The Internet of Things is exciting, but watch out for security vulnerabilities
UBIQUITOUS broadband connections, highly efficient power sources, and the need to gather data on just about anything – these have given rise to the Internet of Things (IoT), in which everyday objects communicate with each other to provide a smarter user experience. These can involve any object or device, big or small, that tracks the movement of items and sends data from a wide array of sensors.
Analysts expect the IoT ecosystem to grow rapidly, especially in enterprise. Gartner estimates 6.4 billion connected devices this year, up 30 percent from the previous year. By 2020, an expected 50 billion devices will be connected with each other, exchanging data, information and messages between them and with the decision-makers who rely on the data.
IoT primarily improves business operations by providing constant and real-time access to data, which can help improve logistics and the decision-making process. Beyond business, IoT can also drastically improve the way people interact with objects in our environment. In Asia Pacific, for example, Accenture is using IoT to manage forestry and agriculture systems with the use of drones.
IoT does not come without its drawbacks, however. With more and more devices connected, there is an increased risk of malicious entities using unprotected or under-protected devices as attack vectors. For example, in late 2015, security company Incapsula shared how one client was experiencing an HTTP flooding attack – a type of Denial of Service (DoS) attack – that ran from hacked CCTVs.
“Further investigation of the offending IPs showed that they belonged to CCTV cameras, all accessible via their default login credentials,” wrote Igal Zeifman, senior manager at Incapsula.
The culprit: about 900 CCTV cameras situated around the globe. These devices were still using the original login credentials, as the owners did not change passwords. All the compromised systems were running embedded Linux with BusyBox – which combines smaller versions of common Unix utilities, also commonly installed in rooted Android devices.

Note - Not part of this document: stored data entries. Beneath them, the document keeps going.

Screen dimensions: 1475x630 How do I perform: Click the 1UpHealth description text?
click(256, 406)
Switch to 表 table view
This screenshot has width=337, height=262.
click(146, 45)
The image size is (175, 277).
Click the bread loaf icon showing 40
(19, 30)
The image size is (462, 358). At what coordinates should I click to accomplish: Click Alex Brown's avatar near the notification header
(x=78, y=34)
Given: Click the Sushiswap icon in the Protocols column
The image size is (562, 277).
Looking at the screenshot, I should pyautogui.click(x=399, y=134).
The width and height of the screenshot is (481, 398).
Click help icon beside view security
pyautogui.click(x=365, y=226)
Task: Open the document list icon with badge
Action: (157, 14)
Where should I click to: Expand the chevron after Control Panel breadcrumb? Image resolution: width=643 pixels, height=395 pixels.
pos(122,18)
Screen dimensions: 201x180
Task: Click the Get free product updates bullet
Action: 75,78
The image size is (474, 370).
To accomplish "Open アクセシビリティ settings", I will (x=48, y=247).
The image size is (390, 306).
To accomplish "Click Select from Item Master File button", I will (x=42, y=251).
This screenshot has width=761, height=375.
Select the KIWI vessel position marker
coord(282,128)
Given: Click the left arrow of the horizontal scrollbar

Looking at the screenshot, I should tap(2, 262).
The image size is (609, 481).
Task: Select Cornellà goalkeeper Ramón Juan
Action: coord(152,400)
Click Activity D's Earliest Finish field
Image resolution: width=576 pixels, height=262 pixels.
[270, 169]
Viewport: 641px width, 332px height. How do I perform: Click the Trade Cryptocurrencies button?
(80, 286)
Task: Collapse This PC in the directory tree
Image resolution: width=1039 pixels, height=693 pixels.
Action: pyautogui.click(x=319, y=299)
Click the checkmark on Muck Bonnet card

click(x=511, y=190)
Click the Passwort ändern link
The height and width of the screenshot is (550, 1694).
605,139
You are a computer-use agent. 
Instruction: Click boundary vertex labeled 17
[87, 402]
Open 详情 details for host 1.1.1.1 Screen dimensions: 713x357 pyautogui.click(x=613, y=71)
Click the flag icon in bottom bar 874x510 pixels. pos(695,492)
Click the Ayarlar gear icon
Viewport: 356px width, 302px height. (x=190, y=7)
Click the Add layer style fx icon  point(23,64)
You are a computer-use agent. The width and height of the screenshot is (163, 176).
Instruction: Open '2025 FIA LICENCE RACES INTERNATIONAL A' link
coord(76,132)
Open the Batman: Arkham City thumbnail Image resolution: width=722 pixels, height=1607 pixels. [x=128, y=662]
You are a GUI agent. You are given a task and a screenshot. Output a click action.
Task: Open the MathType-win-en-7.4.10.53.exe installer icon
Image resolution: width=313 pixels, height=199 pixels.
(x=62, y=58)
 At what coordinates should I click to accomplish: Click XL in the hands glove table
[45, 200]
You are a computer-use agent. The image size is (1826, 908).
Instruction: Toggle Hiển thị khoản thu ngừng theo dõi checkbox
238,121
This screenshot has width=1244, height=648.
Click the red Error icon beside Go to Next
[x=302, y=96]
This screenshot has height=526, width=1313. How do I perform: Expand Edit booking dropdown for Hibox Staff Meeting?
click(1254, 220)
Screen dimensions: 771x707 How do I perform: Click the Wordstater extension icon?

According to IHS Markit, there were at least 245 million CCTV cameras as of 2014 – around 68 percent are located in Asia. This does not include systems installed by unqualified individuals, which means there are probably more cameras that don’t have proper security precautions. Risks involving CCTV devices also represent but a drop in the sea, as billions of devices are expected to flood the market in the coming years.
Increased vigilance is necessary
With these growing risks, enterprises should be more vigilant against such unseen attacks. Networks of ‘zombie’ computers are already a common and successful way of taking down systems of scale through distributed attacks. An even larger network of nodes might be more difficult to trace and block.
The Open Web Application Security Project (OWASP) shares 16 key principles of IoT security, most of which involve assuming that connected devices are inherently vulnerable to attacks, and edge components are likely to fall into hostile hands. According to OWASP, the key in ensuring security is to:
- strip down access and feature sets
- incorporate multi-factor authentication
- design systems for scale
In addition, enterprises should expect attacks from autonomous and automated sources. Systems should be protected against external attacks (such as CCTV devices) as well as internal ones.
— Fortinet (@Fortinet) August 18, 2016
Enterprises that utilize connected devices should learn from Incapsula’s client – change the default access details to your devices.
“Anti-virus and security software are important considerations and often neglected,” Bobby Jimenez, Cloud and Enterprise solutions expert and CTO of a global clean energy company, tells Tech Wire Asia. “A lot of CCTV systems are controlled by PCs just like you and I use. If you’re conscious about security software on your personal machine then you should do the same for your CCTV system.”
In addition, installers need to check their router configuration, as most modern router models now have some form of anti-DDoS protection built-in and ready at just a tick of a setting, Jimenez shares.
IoT is expected to be a growth driver across the electronics and semiconductor industries, and enterprises can certainly bank on the benefits of enhanced productivity from the real-time data that connected devices can provide.
However, security risks are potentially a dark cloud that can loom over such gains, and the possibility of a hostile takeover by malicious entities or wayward code should be something everyone is ready to address.